→ **WHAT YOU ARE ASKED TO DO**
Each line starting at the one that contains "Task: Split the test.js editor to the right" and ending at the one that contains "Screen dimensions: 1512x811" must be returned exactly, and the rest of the listing is left out.

→ **SUPPLIED RECORDS**
.....
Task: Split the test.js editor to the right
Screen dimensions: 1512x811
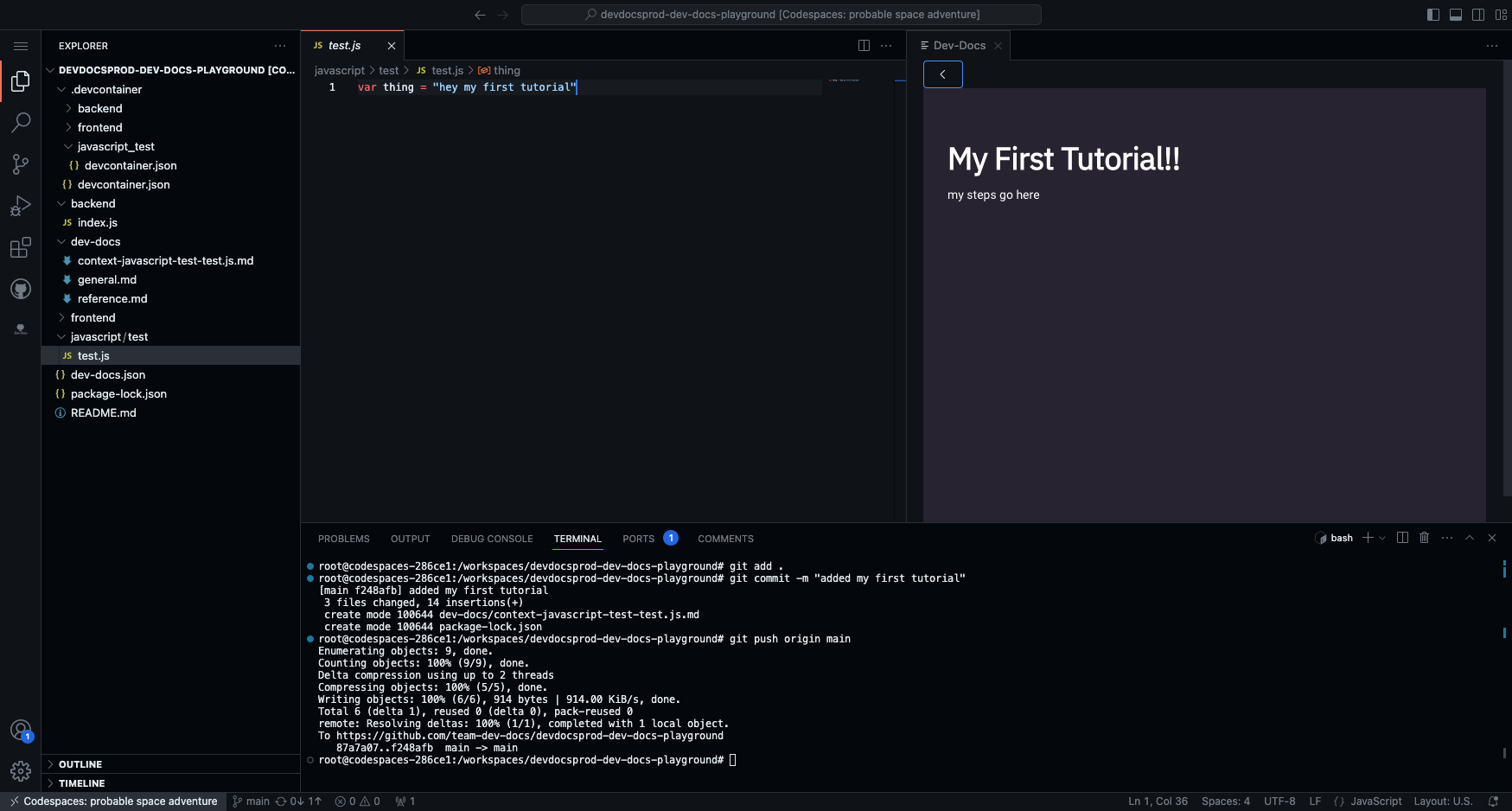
.....
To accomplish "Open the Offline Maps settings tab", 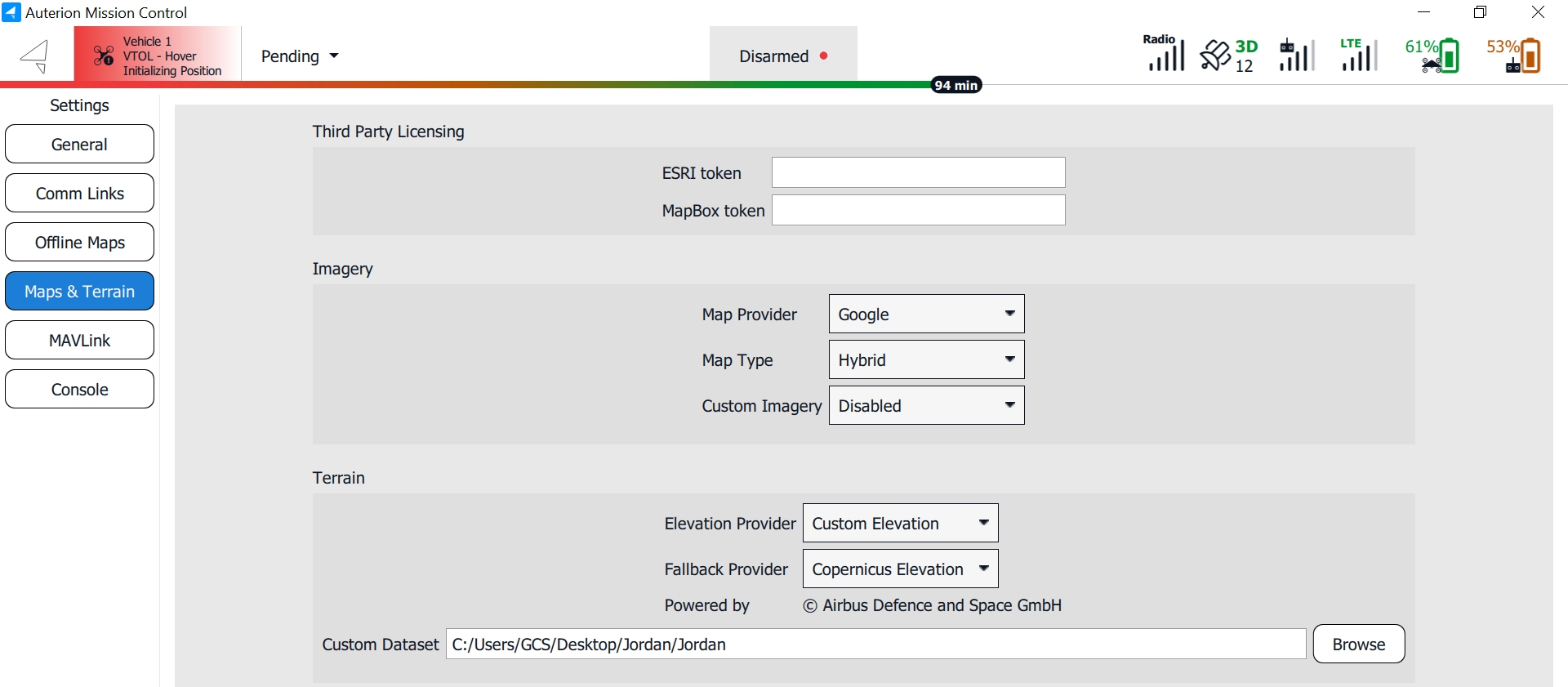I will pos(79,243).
.....
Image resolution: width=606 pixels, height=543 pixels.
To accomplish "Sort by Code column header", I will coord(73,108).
.....
→ **EXERCISE RESULT**
Task: Split the test.js editor to the right
Screen dimensions: 1512x811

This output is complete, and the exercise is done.